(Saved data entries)

________________

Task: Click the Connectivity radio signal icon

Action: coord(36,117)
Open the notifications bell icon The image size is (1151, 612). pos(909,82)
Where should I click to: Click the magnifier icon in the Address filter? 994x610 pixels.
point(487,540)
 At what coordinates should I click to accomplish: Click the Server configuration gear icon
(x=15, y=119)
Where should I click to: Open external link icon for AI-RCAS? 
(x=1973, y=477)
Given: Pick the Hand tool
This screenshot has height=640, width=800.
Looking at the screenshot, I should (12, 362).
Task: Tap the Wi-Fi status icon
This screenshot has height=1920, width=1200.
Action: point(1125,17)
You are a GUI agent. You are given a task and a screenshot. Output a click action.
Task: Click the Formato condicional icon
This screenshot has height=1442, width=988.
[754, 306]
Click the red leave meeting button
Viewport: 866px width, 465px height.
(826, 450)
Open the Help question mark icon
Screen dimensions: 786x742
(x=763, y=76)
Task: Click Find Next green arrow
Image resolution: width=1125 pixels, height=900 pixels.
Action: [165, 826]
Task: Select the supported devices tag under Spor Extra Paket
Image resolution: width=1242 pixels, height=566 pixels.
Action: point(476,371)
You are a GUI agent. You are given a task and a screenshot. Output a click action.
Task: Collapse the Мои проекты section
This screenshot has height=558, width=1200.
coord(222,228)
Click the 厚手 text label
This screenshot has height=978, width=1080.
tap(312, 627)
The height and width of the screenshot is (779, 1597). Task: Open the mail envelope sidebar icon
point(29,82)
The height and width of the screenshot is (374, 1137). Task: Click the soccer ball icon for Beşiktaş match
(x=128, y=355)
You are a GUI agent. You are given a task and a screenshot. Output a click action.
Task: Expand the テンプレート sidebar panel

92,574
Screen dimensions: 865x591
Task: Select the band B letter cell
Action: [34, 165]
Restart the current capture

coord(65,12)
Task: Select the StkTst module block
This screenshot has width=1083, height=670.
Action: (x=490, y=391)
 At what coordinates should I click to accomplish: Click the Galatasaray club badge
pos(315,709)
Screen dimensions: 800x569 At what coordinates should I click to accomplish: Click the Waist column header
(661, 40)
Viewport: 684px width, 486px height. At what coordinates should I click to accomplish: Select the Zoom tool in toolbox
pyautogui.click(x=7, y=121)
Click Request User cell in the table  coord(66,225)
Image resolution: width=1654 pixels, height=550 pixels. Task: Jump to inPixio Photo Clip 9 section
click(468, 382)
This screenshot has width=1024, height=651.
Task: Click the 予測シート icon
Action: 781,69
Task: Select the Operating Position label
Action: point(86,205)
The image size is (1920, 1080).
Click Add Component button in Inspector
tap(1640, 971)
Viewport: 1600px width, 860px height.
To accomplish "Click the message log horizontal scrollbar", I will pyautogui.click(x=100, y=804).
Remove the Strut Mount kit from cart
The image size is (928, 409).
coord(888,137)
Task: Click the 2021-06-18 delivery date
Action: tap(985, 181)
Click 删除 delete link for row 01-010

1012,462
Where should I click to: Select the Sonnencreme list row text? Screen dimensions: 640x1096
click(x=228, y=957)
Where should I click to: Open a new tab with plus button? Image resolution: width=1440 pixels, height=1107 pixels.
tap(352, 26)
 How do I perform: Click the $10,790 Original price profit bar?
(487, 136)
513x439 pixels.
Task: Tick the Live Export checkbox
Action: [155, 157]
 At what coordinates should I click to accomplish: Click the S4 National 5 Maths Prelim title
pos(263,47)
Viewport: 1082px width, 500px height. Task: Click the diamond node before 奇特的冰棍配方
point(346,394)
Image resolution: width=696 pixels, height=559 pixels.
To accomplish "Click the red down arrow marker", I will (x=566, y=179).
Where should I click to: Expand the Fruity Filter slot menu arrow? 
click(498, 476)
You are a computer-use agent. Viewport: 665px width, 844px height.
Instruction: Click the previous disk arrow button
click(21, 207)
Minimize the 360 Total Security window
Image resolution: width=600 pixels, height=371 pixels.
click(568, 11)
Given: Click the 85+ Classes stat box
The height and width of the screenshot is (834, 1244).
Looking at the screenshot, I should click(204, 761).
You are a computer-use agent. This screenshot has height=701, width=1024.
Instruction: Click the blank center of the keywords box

________________

> [What the task asks]: Reproduce each record exactly as it appears.

> [Solution to this task]:
Task: Click the Connectivity radio signal icon

Action: coord(36,117)
Open the notifications bell icon The image size is (1151, 612). pos(909,82)
Where should I click to: Click the magnifier icon in the Address filter? 994x610 pixels.
point(487,540)
 At what coordinates should I click to accomplish: Click the Server configuration gear icon
(x=15, y=119)
Where should I click to: Open external link icon for AI-RCAS? 
(x=1973, y=477)
Given: Pick the Hand tool
This screenshot has height=640, width=800.
Looking at the screenshot, I should (12, 362).
Task: Tap the Wi-Fi status icon
This screenshot has height=1920, width=1200.
Action: point(1125,17)
You are a GUI agent. You are given a task and a screenshot. Output a click action.
Task: Click the Formato condicional icon
This screenshot has height=1442, width=988.
[754, 306]
Click the red leave meeting button
Viewport: 866px width, 465px height.
(826, 450)
Open the Help question mark icon
Screen dimensions: 786x742
(x=763, y=76)
Task: Click Find Next green arrow
Image resolution: width=1125 pixels, height=900 pixels.
Action: [165, 826]
Task: Select the supported devices tag under Spor Extra Paket
Image resolution: width=1242 pixels, height=566 pixels.
Action: point(476,371)
You are a GUI agent. You are given a task and a screenshot. Output a click action.
Task: Collapse the Мои проекты section
This screenshot has height=558, width=1200.
coord(222,228)
Click the 厚手 text label
This screenshot has height=978, width=1080.
tap(312, 627)
The height and width of the screenshot is (779, 1597). Task: Open the mail envelope sidebar icon
point(29,82)
The height and width of the screenshot is (374, 1137). Task: Click the soccer ball icon for Beşiktaş match
(x=128, y=355)
You are a GUI agent. You are given a task and a screenshot. Output a click action.
Task: Expand the テンプレート sidebar panel

92,574
Screen dimensions: 865x591
Task: Select the band B letter cell
Action: [34, 165]
Restart the current capture

coord(65,12)
Task: Select the StkTst module block
This screenshot has width=1083, height=670.
Action: (x=490, y=391)
 At what coordinates should I click to accomplish: Click the Galatasaray club badge
pos(315,709)
Screen dimensions: 800x569 At what coordinates should I click to accomplish: Click the Waist column header
(661, 40)
Viewport: 684px width, 486px height. At what coordinates should I click to accomplish: Select the Zoom tool in toolbox
pyautogui.click(x=7, y=121)
Click Request User cell in the table  coord(66,225)
Image resolution: width=1654 pixels, height=550 pixels. Task: Jump to inPixio Photo Clip 9 section
click(468, 382)
This screenshot has width=1024, height=651.
Task: Click the 予測シート icon
Action: 781,69
Task: Select the Operating Position label
Action: point(86,205)
The image size is (1920, 1080).
Click Add Component button in Inspector
tap(1640, 971)
Viewport: 1600px width, 860px height.
To accomplish "Click the message log horizontal scrollbar", I will pyautogui.click(x=100, y=804).
Remove the Strut Mount kit from cart
The image size is (928, 409).
coord(888,137)
Task: Click the 2021-06-18 delivery date
Action: tap(985, 181)
Click 删除 delete link for row 01-010

1012,462
Where should I click to: Select the Sonnencreme list row text? Screen dimensions: 640x1096
click(x=228, y=957)
Where should I click to: Open a new tab with plus button? Image resolution: width=1440 pixels, height=1107 pixels.
tap(352, 26)
 How do I perform: Click the $10,790 Original price profit bar?
(487, 136)
513x439 pixels.
Task: Tick the Live Export checkbox
Action: [155, 157]
 At what coordinates should I click to accomplish: Click the S4 National 5 Maths Prelim title
pos(263,47)
Viewport: 1082px width, 500px height. Task: Click the diamond node before 奇特的冰棍配方
point(346,394)
Image resolution: width=696 pixels, height=559 pixels.
To accomplish "Click the red down arrow marker", I will (x=566, y=179).
Where should I click to: Expand the Fruity Filter slot menu arrow? 
click(498, 476)
You are a computer-use agent. Viewport: 665px width, 844px height.
Instruction: Click the previous disk arrow button
click(21, 207)
Minimize the 360 Total Security window
Image resolution: width=600 pixels, height=371 pixels.
click(568, 11)
Given: Click the 85+ Classes stat box
The height and width of the screenshot is (834, 1244).
Looking at the screenshot, I should click(204, 761).
You are a computer-use agent. This screenshot has height=701, width=1024.
Instruction: Click the blank center of the keywords box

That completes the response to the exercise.